- _INPUT FOR THIS TASK_
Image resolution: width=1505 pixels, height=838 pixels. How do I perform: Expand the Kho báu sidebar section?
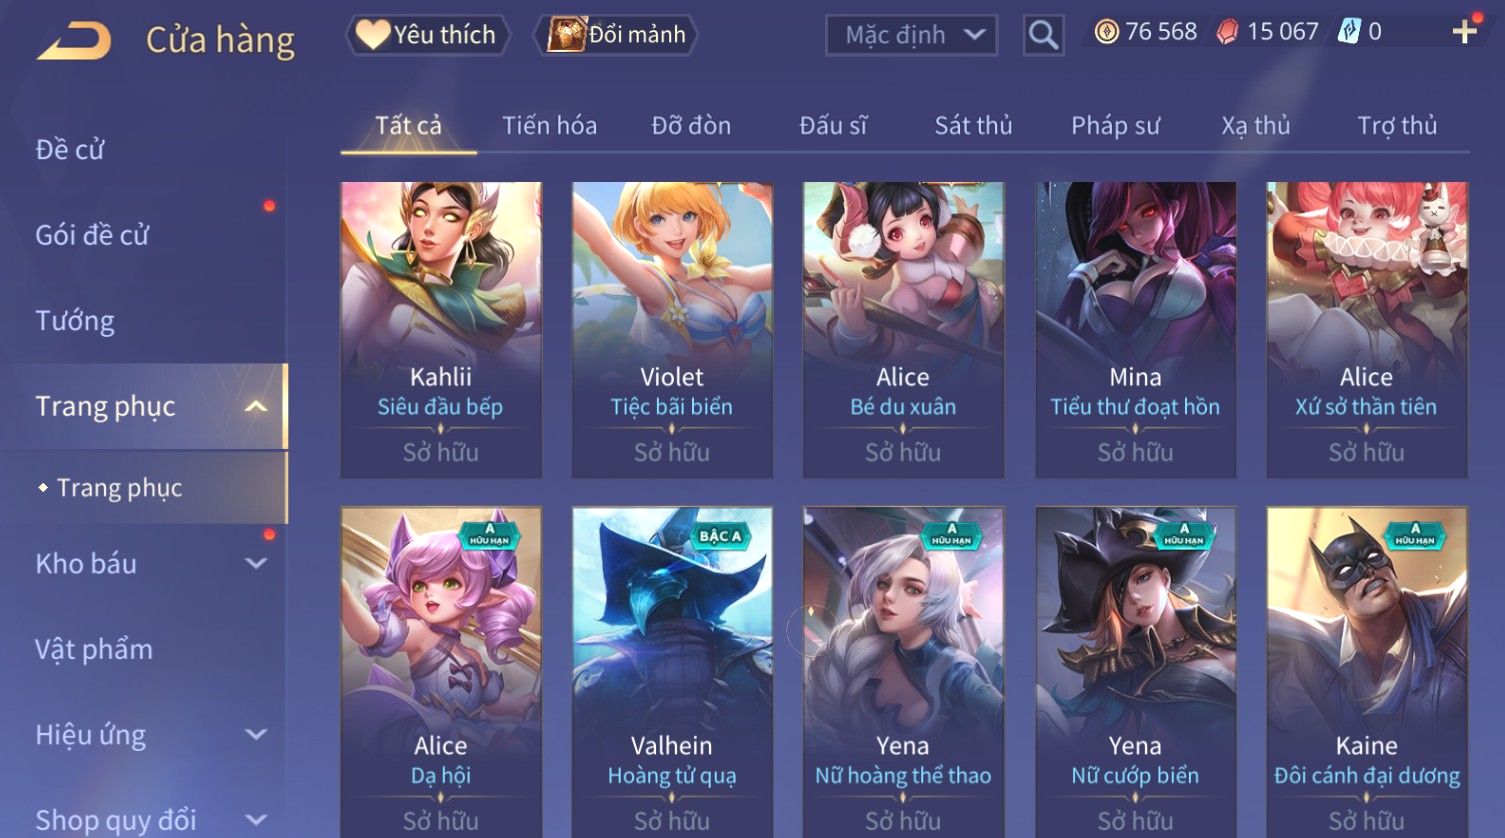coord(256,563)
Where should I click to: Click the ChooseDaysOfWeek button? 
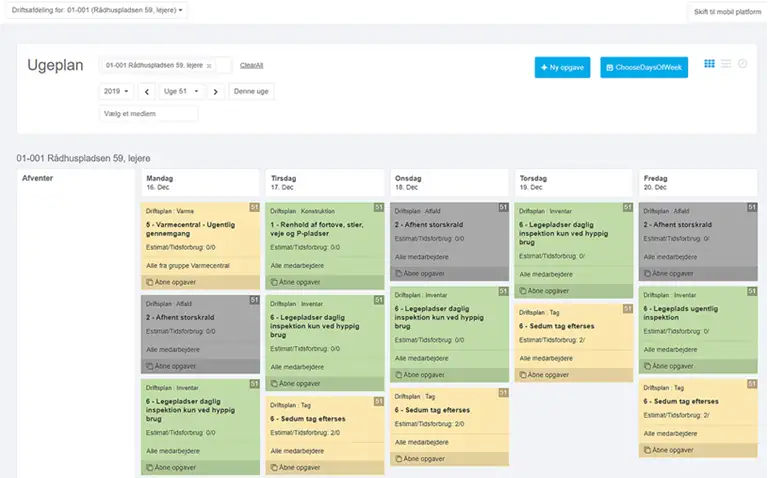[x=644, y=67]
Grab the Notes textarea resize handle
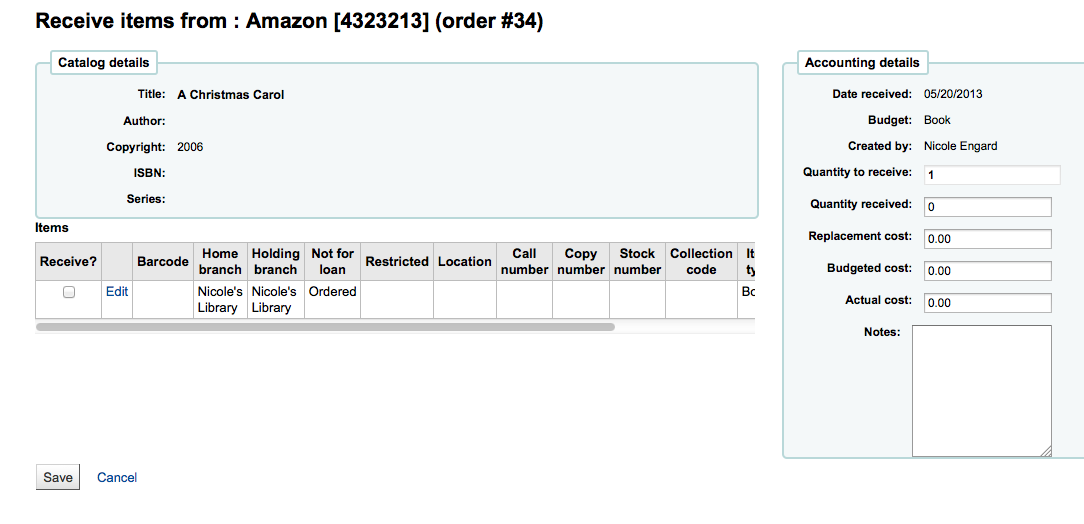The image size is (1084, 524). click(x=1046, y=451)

==

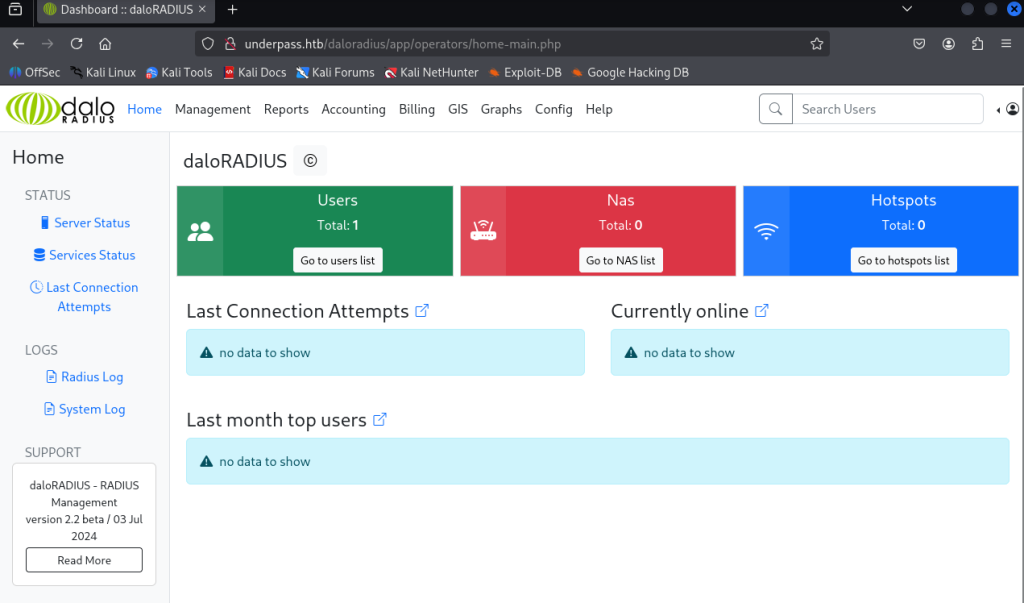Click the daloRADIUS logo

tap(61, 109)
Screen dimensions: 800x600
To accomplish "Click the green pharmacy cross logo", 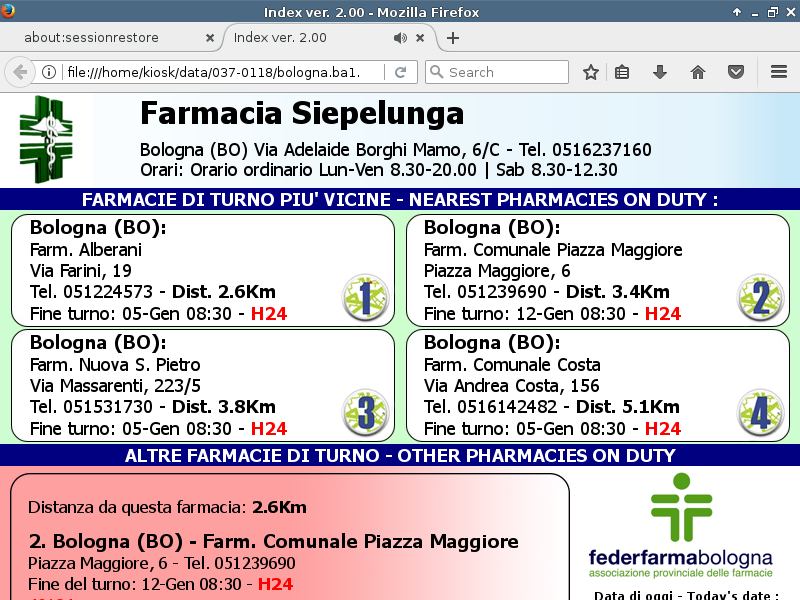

- _YOUR INSTRUCTIONS_
In the entries above, every line from the line with "Screen dimensions: 800x600" to the line with "the green pharmacy" is to be printed exactly, with both ends included and pictures excluded.

- _EXERCISE SOLUTION_
Screen dimensions: 800x600
To accomplish "Click the green pharmacy cross logo", 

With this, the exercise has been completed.